Erdoğan: Przekształcenie Hagia Sophia symbolem "odrodzenia islamskiej cywilizacji"

Erdoğan: Przekształcenie Hagia Sophia symbolem "odrodzenia islamskiej cywilizacji"

Dodano: 
Świątynia Hagia Sophia w Stambule
Świątynia Hagia Sophia w Stambule Źródło: Pixabay / Domena publiczna
„To symbol odrodzenia naszej cywilizacji” – napisał prezydent Erdoğan w rocznicę przekształcenia dwóch słynnych świątyń w meczety.
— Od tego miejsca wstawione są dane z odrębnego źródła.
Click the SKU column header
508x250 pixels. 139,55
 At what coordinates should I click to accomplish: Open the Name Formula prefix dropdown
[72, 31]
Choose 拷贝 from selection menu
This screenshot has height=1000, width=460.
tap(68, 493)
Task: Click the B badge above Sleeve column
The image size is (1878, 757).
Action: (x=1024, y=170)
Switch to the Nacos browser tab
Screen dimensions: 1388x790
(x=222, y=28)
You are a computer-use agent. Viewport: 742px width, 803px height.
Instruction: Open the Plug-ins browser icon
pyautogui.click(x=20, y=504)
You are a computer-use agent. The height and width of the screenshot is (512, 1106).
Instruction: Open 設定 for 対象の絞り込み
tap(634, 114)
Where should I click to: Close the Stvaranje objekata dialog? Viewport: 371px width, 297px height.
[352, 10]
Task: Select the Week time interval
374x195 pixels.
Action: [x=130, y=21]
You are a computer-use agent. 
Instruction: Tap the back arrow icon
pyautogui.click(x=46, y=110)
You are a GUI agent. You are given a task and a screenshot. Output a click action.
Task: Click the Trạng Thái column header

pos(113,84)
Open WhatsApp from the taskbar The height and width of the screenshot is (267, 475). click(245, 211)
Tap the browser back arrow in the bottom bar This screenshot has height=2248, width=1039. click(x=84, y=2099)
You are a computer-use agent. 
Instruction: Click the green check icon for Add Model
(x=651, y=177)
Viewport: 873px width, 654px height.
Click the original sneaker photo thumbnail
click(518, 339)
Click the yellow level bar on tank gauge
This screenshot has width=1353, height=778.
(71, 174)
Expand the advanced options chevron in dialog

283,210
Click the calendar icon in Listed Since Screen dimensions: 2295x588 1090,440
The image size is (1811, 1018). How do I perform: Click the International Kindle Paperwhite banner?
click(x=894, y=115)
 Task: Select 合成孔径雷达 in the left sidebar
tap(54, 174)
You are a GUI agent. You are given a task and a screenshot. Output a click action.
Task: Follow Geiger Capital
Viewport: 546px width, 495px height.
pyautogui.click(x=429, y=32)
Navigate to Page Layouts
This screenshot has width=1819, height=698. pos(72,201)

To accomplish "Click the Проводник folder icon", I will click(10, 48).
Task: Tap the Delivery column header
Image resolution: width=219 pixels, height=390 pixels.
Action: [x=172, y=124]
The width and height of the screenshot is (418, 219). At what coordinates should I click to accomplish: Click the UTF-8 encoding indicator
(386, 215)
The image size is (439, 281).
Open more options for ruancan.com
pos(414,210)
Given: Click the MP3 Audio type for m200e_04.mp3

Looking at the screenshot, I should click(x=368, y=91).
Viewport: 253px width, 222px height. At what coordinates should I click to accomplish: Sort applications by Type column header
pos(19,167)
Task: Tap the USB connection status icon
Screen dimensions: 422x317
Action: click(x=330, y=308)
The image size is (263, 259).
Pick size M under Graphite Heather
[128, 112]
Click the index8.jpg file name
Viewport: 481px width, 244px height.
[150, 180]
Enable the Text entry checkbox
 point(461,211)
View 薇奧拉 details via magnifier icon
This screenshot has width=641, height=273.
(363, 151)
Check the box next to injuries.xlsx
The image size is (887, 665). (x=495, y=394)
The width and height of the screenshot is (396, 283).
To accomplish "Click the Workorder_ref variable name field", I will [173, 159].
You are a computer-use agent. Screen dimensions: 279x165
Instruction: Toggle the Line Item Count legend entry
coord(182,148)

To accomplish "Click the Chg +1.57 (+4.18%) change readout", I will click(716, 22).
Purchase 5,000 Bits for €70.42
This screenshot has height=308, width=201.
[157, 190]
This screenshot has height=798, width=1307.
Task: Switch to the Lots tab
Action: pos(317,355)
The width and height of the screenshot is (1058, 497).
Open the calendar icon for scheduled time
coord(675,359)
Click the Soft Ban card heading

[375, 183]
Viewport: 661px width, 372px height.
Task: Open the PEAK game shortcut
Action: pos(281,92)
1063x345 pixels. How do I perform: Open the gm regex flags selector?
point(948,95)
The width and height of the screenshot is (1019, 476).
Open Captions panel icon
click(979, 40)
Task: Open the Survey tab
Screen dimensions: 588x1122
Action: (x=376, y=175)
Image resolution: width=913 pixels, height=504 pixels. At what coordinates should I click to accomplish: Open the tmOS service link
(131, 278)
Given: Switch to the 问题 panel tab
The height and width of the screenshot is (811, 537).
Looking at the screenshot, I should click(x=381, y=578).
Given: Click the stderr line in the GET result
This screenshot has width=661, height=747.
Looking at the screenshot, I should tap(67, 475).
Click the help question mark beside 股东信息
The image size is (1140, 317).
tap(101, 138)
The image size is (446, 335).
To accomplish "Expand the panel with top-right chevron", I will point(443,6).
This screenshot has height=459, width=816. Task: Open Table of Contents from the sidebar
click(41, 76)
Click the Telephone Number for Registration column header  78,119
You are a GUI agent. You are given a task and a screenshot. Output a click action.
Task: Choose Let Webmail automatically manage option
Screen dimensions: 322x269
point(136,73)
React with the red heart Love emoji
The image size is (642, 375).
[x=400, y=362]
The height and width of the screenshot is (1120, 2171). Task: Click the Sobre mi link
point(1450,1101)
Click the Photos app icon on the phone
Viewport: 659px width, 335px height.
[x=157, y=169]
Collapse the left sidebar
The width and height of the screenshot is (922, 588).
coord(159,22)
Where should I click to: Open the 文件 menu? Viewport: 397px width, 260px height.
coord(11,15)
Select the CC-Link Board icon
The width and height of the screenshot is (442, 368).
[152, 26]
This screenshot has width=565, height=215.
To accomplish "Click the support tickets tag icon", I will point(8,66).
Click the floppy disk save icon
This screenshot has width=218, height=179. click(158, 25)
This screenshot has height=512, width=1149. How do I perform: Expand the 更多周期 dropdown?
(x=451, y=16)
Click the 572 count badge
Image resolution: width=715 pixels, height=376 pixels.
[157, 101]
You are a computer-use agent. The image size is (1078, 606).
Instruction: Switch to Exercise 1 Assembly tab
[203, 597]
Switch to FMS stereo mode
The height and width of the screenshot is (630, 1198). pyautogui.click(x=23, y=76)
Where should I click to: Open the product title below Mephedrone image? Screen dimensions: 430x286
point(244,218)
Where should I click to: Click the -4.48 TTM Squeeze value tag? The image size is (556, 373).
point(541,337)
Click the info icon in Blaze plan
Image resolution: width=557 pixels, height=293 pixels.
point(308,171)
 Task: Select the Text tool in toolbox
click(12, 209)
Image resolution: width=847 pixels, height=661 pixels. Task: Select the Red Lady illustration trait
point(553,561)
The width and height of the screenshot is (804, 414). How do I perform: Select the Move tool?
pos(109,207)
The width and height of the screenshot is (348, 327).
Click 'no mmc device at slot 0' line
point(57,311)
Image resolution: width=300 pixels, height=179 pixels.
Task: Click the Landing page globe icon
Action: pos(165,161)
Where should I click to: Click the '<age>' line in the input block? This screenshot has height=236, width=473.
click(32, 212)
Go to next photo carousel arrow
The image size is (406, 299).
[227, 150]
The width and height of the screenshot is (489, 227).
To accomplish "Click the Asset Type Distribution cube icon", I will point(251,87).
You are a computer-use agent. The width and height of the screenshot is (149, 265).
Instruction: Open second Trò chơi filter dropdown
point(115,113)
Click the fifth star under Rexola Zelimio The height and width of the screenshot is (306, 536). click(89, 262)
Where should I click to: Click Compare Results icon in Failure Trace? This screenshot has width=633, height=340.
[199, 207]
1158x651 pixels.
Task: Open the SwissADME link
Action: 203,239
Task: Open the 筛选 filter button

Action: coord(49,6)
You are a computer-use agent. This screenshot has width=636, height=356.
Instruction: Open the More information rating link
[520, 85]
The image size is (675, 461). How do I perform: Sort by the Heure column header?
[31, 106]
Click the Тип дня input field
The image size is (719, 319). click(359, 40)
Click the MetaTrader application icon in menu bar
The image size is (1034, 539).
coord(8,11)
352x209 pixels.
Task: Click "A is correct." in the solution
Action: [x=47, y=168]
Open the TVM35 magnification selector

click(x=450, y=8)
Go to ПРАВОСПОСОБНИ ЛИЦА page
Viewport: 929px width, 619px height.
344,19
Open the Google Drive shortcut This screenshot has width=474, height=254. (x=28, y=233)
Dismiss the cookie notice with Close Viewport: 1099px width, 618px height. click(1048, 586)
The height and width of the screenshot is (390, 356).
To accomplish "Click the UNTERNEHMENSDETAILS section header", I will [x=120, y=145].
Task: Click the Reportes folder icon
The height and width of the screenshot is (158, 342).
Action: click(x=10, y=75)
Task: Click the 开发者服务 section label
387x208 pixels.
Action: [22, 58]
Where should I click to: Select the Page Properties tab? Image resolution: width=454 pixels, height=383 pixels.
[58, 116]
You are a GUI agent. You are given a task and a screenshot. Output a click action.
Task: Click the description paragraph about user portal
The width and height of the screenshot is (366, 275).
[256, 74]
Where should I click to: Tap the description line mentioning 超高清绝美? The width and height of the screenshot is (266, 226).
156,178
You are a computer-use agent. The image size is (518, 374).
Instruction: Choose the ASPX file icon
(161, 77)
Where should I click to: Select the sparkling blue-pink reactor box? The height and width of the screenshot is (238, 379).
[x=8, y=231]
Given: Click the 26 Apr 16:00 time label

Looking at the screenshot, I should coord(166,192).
Od roku trwa spór pomiędzy UNESCO i rządem Recepa Tayyipa Erdoğana o kulturowe dziedzictwo wpisane na listę Organizacji Narodów Zjednoczonych. Chodzi o dwie stambulskie świątynie – kościół Mądrości Bożej (Hagia Sophia) i kościół Świętego Zbawiciela na Chorze. W zeszłym roku oba zabytki, które dotychczas pełniły funkcje muzealne (Hagia Sophia od 1934 roku, zaś Święty Zbawiciel od 1948) zostały przekształcone w meczety, co stanowi powrót do wielowiekowych sporów pomiędzy chrześcijanami i muzułmanami.

„Chwała niech będzie naszemu Panu.”..

Z okazji pierwszej rocznicy nadania budynkom statusu aktywnych miejsc kultu muzułmańskiego prezydent Erdoğan napisał na Twitterze: „To symbol odrodzenia naszej cywilizacji”. „Chwała niech będzie naszemu Panu, który dał nam dożyć tych dni… Mam nadzieję, że słowa wezwania do modlitwy, salawat i Świętego Koranu nie znikną z kopuł tego wielkiego sanktuarium aż do końca czasów” – dodał turecki przywódca.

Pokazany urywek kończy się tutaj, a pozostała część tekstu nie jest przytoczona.